Emerging research suggests that mast cells, alongside eosinophils, may play a contributory role in symptom generation in EGIDs. Lirentelimab (AK002), an anti-Siglec-8 monoclonal antibody, has shown promise in early studies by depleting eosinophils and inhibiting mast cell activity, providing a potential novel treatment avenue for patients with eosinophilic gastritis and duodenitis【10】.
Although large-scale epidemiologic data remain scarce, U.S. health insurance datasets estimate prevalence rates of 6.3 per 100,000 for eosinophilic gastritis and 8.4 per 100,000 for eosinophilic gastroenteritis【11】. However, the actual prevalence is likely underestimated due to diagnostic challenges, heterogeneity of symptoms, and limited clinical awareness【12】.
The diagnosis of eosinophilic gastroenteritis (EGE) is based on three key criteria: the presence of GI symptoms, histologic evidence of eosinophilic infiltration in one or more regions of the GI tract, and the exclusion of other potential causes of tissue eosinophilia【13】. Most patients respond well to conservative approaches, including dietary elimination (such as a six-food elimination or elemental diet) and corticosteroids【14】. Biologic therapies targeting IL-5 or IgE pathways (e.g., mepolizumab, omalizumab) have demonstrated reductions in eosinophil counts but limited clinical benefit in symptom resolution【15】.
Clinicians should maintain a high index of suspicion for food allergies as a potential underlying cause of gastrointestinal symptoms, even in the adult population.

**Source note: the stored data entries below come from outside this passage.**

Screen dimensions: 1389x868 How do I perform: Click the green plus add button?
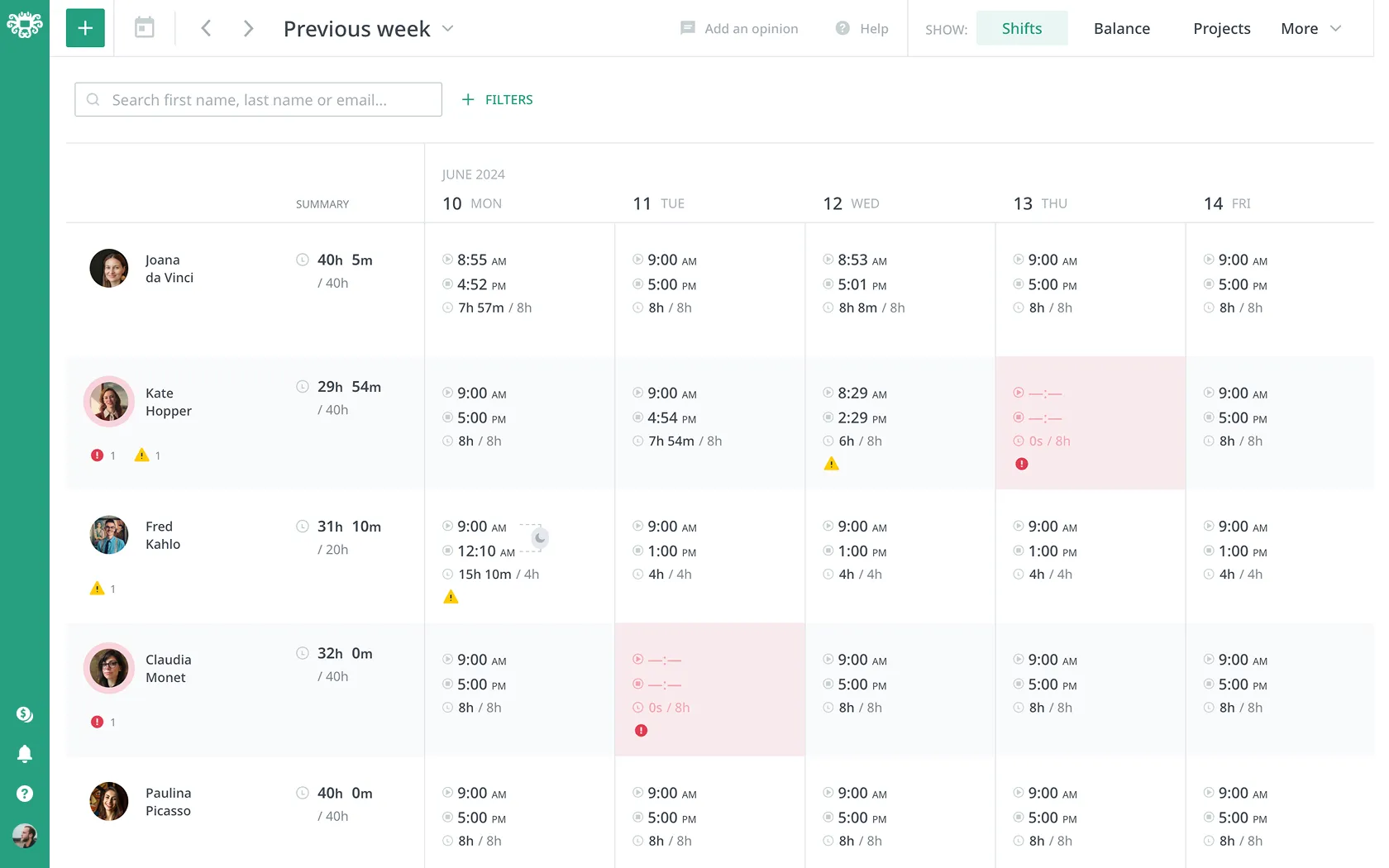[85, 28]
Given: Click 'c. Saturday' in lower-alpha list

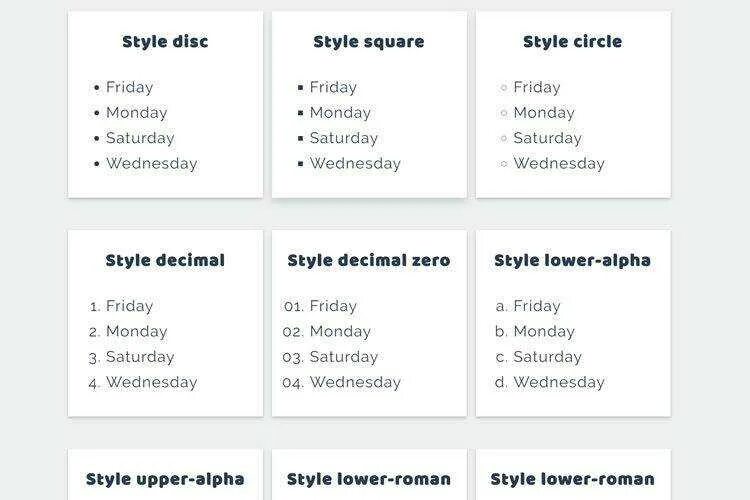Looking at the screenshot, I should point(537,357).
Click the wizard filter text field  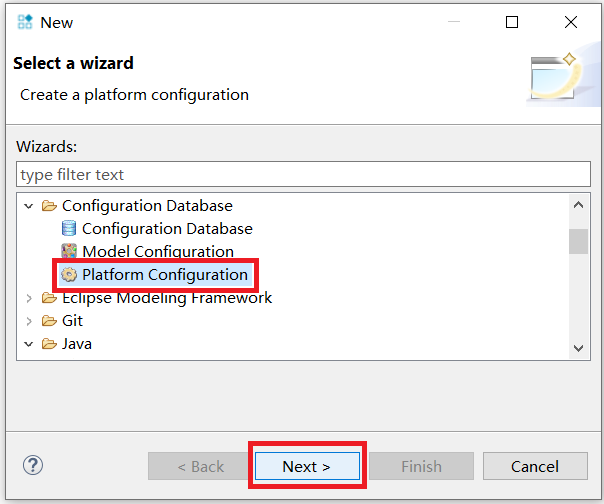tap(303, 174)
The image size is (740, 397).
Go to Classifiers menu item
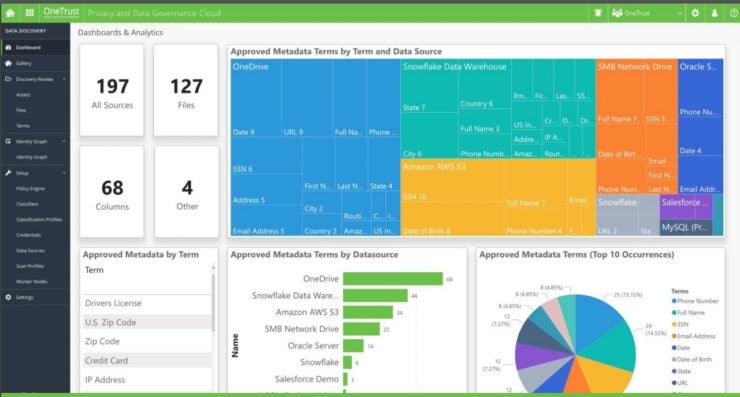click(x=27, y=204)
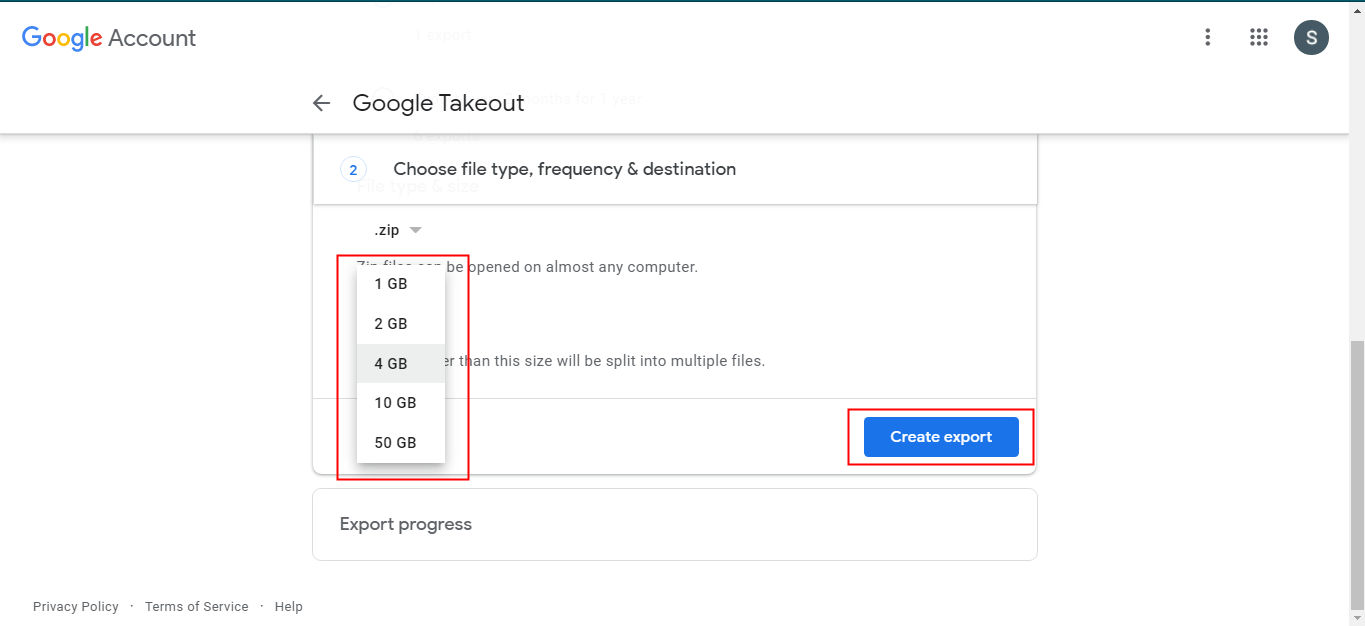Open the three-dot more options menu
The width and height of the screenshot is (1365, 626).
pyautogui.click(x=1208, y=38)
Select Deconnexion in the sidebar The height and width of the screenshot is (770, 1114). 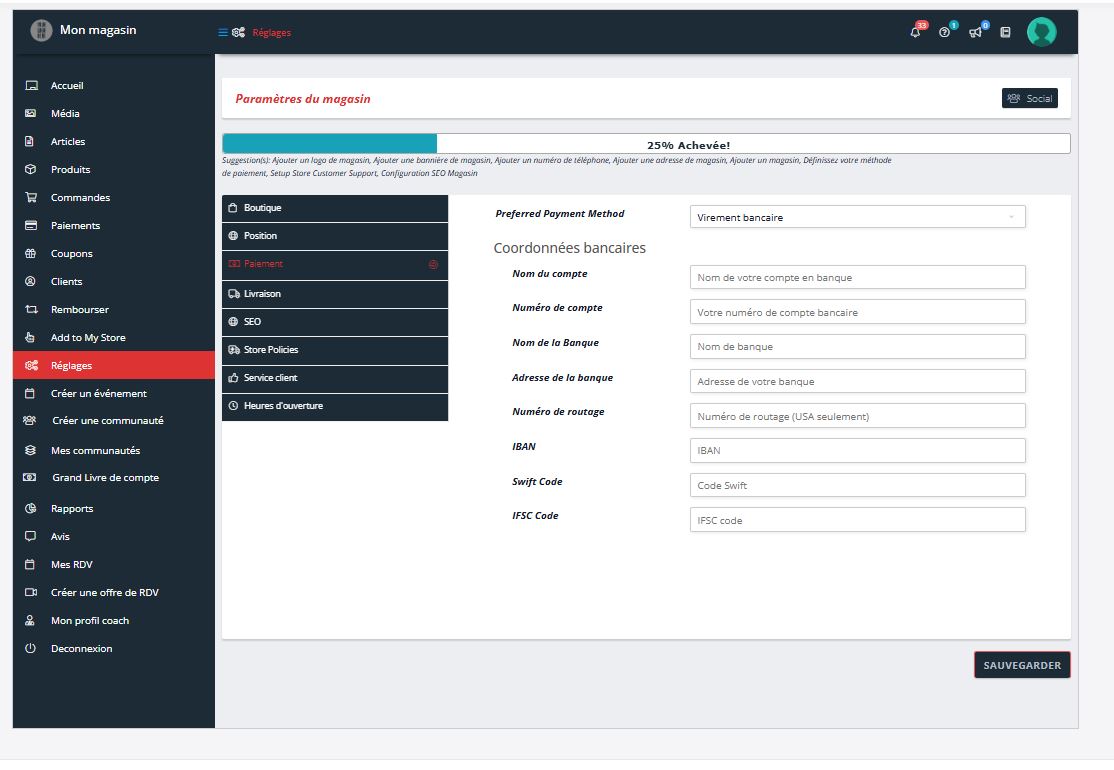(x=81, y=649)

When evaluating persistent or atypical cases of dyspepsia or suspected GERD, eosinophilic gastrointestinal disorders should be included in the differential diagnosis. Early upper GI endoscopy, coupled with targeted tissue biopsies, plays a crucial role in confirming the diagnosis and initiating timely management. Prompt identification and intervention can significantly reduce morbidity and prevent long-term gastrointestinal complications.